Leaders of the center – a collaboration between the University and El Paso Pro-Musica (EPPM) – called its first year a beta test of its efforts to help students enhance their resumes, create digital portfolios, seek different performance opportunities and develop more ways to communicate with audiences. In general, they believe the center has exceeded expectations.

For example, through EPPM, a nonprofit chamber music organization that celebrated its 40th anniversary in 2017, the center has been able to invite multi-talented artists who have shared their technical expertise, worldly perspectives, and collateral knowledge during thought-provoking workshops for graduate and undergraduate students. The center also has generated opportunities for current Department of Music faculty and EPPM personnel to share their ancillary talents that are valuable to 21st century graduates, such as understanding promotional media strategies.

“The focus has been to help students in the arts develop an understanding of the business of the arts,” said Felipa Solis, EPPM executive director. “Working with the faculty and students and exposing them to some of the greatest musical artists in the world has been a great way to open the door for this program so that other departments can see how we are trying to cultivate the students on campus and ultimately students we can recruit to study at UTEP.”

Before the CAE, EPPM guest artists would spend about an hour with students. Now these handpicked performers offer weeklong residencies where they speak on and off campus as part of their community outreach. Students often would have had to travel to a specialty school such as the Peabody Institute of The Johns Hopkins University, Bailey’s alma mater, to be exposed to such an eclectic group of lecturers with such varied interests, insights and skill sets. Some of the guests are Doctor of Musical Arts students, who offer perspectives on what students should expect if they pursue a DMA.
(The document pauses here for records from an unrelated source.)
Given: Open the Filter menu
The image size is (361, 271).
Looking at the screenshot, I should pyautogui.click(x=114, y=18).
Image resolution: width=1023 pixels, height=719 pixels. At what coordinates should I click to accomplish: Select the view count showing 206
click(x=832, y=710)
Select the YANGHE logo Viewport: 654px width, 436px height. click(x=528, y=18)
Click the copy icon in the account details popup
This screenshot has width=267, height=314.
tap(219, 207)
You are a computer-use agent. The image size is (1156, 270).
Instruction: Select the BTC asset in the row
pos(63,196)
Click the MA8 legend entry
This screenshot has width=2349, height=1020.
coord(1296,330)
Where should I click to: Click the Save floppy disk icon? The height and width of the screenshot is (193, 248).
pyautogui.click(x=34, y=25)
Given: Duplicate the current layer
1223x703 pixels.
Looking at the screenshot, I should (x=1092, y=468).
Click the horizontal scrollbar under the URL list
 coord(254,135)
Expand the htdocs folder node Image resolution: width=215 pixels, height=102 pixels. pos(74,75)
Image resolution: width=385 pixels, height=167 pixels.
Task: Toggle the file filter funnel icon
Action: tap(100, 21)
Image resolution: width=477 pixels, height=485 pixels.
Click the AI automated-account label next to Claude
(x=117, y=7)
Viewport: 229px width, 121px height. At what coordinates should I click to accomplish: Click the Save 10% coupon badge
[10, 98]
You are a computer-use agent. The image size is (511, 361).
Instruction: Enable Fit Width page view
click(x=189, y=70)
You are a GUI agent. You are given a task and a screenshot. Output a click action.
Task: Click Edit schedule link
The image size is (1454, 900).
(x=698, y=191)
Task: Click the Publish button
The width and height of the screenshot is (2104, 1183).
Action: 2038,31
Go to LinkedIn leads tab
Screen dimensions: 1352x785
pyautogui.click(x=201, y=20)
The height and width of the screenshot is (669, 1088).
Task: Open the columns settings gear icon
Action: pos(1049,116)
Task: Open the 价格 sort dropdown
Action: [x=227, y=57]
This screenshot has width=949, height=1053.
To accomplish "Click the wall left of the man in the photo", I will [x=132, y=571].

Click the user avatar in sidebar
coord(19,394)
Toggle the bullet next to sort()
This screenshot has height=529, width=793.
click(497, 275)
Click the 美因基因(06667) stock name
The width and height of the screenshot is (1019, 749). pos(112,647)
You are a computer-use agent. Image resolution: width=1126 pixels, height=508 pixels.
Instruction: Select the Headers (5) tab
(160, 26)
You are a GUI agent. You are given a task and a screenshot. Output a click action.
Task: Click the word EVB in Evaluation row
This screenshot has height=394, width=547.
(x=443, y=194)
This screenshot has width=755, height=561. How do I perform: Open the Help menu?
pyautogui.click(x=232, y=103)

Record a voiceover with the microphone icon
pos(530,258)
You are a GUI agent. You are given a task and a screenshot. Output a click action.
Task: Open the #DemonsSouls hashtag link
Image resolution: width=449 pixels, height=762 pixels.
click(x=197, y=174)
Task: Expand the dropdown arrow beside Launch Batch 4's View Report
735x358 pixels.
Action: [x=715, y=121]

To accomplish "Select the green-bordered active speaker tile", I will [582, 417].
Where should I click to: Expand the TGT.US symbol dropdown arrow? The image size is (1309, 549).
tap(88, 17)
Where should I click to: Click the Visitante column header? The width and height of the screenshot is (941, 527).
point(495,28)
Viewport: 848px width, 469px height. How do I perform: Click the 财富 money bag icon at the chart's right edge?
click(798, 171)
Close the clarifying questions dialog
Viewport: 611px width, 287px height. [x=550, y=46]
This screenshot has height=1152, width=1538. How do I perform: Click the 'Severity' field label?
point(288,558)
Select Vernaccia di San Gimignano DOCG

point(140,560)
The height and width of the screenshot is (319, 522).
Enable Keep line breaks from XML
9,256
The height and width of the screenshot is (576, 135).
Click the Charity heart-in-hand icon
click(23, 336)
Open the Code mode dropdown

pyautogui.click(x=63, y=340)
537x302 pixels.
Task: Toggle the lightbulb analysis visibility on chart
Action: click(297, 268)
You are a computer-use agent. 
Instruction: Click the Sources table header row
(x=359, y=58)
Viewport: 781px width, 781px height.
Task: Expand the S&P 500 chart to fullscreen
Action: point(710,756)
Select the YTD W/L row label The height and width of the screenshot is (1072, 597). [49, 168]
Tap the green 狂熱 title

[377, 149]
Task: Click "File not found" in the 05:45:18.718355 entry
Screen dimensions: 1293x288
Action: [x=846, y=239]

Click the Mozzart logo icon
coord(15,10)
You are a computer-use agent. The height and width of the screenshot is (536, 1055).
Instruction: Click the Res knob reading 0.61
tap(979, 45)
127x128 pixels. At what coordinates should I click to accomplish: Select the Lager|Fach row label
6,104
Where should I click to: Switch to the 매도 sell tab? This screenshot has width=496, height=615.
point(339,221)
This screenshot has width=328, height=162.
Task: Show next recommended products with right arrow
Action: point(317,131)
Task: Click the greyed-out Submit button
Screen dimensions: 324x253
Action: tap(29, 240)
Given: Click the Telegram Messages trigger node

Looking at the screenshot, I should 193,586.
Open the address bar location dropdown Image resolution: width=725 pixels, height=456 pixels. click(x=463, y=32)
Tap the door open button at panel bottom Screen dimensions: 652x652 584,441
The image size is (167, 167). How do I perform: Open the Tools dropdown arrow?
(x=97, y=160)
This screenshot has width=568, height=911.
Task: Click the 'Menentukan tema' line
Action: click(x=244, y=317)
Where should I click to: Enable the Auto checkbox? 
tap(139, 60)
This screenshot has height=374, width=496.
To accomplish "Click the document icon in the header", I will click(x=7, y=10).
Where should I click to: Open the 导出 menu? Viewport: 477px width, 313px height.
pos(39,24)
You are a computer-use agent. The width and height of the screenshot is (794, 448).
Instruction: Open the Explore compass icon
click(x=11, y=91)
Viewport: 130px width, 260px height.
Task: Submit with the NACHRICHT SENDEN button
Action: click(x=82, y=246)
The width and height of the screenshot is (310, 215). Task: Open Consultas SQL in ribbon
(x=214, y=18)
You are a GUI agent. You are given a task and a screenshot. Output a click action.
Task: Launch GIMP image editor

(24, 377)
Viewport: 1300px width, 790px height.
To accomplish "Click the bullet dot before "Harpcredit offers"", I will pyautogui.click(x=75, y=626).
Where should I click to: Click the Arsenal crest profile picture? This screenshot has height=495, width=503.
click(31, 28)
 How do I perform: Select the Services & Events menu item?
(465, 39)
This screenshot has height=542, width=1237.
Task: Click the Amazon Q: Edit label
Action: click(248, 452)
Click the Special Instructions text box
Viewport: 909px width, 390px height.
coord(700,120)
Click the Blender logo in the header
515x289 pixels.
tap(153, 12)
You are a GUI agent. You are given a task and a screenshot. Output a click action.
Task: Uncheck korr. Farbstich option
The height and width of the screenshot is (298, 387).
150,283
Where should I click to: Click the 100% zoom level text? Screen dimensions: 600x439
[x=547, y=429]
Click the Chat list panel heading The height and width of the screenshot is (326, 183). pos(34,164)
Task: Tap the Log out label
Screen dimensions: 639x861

Steve Wilson, DMA, chair of the Department of Music and CAE collaborator, said speakers have included a world-class pianist who also owns and operates a construction company and was able to share her experiences as a musician and as an entrepreneur. Other speakers have promoted related professional occupations such as film composer and recording engineer.  

“Many of our students would come in and think a career in music would be as a teacher or a performer with an institution like a symphony or an opera company,” Wilson said. “What they’re seeing this year is that there is a whole wide range of career opportunities for people. You just have to be entrepreneurial enough to go find it.”  

Emilio Montoya, a violinist and senior commercial music major, said the biggest lesson he learned was the importance of communication between the audience and the performer. The El Paso native said his attendance at CAE events and his time as sound assistant and stage manager at the Fox Fine Arts Center has shifted his interest from performer to producer. He plans to graduate in December 2018 and then return to pursue a master’s degree in music education.

“The center provides students with the tools that we don’t usually get on an everyday basis,” said Montoya, a 2013 graduate of Americas High School on El Paso’s far East Side. “They help shape our careers.”

As for the future, Bailey, Solis and Wilson want to involve more departments within the fine arts such as graphic arts, theatre and dance, and eventually others within the College of Liberal Arts such as English majors. They also have started work to create a minor in arts entrepreneurship. There also are initial discussions to involve educators from other UTEP schools and colleges with natural connections to music, such as nursing, education and business administration.

Bailey, an internationally known Grammy Award-winning cellist, said the CAE has a bright future because of its relationships with UTEP faculty and artists around the world. He foresees the CAE as the University’s “ultimate recruitment tool” for the arts.

“Collaboration is the key to success, and working alongside members of faculty and the amazing students shows how the center can truly be a successful tool in building a new generation of artists working to build careers in the 21st century," Bailey said.